« Le grand-prêtre alors s’approcha — il y avait le silence de cette femme et les cris aigus de la foule, — il prit une grosse pierre et aussi fort qu’il put la jeta sur la suppliciée. Dans le tumulte passionné du peuple on n’entendit même pas le bruit de la pierre sur la chair de la lapidée. Le grand prêtre, ayant donné l’exemple, recula. Ce fut une ruée effroyable autour de la fosse. Les pierres tombèrent comme grêle et avec chaque pierre tombait une injure.
« En une minute, la fosse fut comblée. La foule rentra lentement dans Koutchan, satisfaite de la haute leçon de moralité à laquelle elle venait d’assister.
« Au soir, on enleva les pierres ; on sortit le cadavre et on l’enterra un peu plus loin, conformément aux rites religieux qui règlent l’ensevelissement des musulmans.
« C’est ainsi qu’on défendit ce jour-là à Koutchan l’institution du mariage et qu’on lapida une femme coupable d’avoir attenté aux lois fondamentales qui régissent les sociétés civilisées. Les Persans protègent le mariage par des moyens d’une haute antiquité, ce qui aux yeux de beaucoup suffit à leur conférer une noblesse et une légitimité. »
J’écoute ce récit de faits qui viennent de se passer à l’endroit même où on me les raconte et soudain l’idée de rester à Koutchan une minute de plus m’est insupportable. Je bouscule le maître de poste ; je veux avoir des chevaux ; je veux quitter sur-le-champ cette petite ville qui ressemble à tant d’autres que j’ai traversées et qui, il y a une demi-heure, me paraissait plaisante…
Une après-midi monotone dans la plaine. Un cocher chante nasalement pendant des heures en agitant la tête et pousse les chevaux au petit galop le long des pistes qui s’entrecroisent.

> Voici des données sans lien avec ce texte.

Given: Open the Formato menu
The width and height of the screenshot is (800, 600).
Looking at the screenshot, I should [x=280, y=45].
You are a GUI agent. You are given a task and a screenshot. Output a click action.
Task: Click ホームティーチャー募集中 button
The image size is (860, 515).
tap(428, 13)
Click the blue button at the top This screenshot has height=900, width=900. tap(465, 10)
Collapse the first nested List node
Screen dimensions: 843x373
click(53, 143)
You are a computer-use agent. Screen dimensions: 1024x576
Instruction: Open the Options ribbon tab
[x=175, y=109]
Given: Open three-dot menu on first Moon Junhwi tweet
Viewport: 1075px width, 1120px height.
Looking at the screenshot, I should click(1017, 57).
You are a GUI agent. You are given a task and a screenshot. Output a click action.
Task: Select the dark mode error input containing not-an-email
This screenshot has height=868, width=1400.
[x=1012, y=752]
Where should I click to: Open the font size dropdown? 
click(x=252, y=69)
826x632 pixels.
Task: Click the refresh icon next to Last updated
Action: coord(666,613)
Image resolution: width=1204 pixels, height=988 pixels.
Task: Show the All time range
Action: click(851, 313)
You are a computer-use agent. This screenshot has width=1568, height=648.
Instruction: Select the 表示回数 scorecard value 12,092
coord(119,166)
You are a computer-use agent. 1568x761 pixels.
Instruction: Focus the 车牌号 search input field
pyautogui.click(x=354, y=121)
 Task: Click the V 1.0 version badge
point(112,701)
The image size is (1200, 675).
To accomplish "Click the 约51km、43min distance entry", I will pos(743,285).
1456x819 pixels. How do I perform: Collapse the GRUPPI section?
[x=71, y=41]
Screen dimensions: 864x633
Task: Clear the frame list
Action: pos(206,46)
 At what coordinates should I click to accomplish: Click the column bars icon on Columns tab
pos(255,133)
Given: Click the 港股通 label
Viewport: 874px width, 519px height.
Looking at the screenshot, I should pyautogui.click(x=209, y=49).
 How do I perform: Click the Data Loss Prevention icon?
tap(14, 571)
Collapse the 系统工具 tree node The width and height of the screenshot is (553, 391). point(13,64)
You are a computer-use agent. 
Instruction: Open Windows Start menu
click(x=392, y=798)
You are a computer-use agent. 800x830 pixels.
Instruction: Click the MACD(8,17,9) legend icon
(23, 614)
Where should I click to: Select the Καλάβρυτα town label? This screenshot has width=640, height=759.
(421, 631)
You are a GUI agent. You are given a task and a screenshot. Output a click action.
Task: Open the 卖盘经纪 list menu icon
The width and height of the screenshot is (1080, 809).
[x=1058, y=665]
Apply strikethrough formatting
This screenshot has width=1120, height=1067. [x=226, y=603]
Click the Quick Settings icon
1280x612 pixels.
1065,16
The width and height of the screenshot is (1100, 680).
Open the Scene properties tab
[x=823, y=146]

J’aperçois sur la gauche les ruines d’une forteresse que Nadir Chah avait élevée contre les incursions des Afghans. Il n’en reste qu’un amas de terres éboulées.
La nuit vient. Un vent froid se lève. Je suis glacé dans le fond de la berline ouverte. La route est, de nouveau, abominable. Ce ne sont que trous et fondrières et la poussière épaisse que les pieds des chevaux soulèvent m’aveugle et m’étouffe. Aux relais, il faut se battre avec les maîtres de poste qui ne veulent pas me laisser continuer de peur que je ne brise la voiture ou les jambes de leurs chevaux. Mais j’ai hâte d’arriver à Méched, je refuse de m’arrêter et, toute la nuit, nous continuons à avancer. Nous croisons de longues files de chameaux dont les cloches sonnent avec des timbres différents, graves ou aigus, tandis que la tête pacifique hoche, emmanchée au bout du grand cou souple. Le vent est de plus en plus froid ; la voiture est secouée de telle façon qu’il est impossible de dormir…
A l’aube, nous ne sommes plus qu’à deux postes de Méched. Tandis que le maître du café prépare le samovar, je cause avec un vieil homme assis dans le jardin et qui fait rouler entre ses doigts les pierres polies d’un chapelet. Je lui dis que je viens de loin et l’émotion que j’ai à toucher aux portes de la ville sainte de Perse.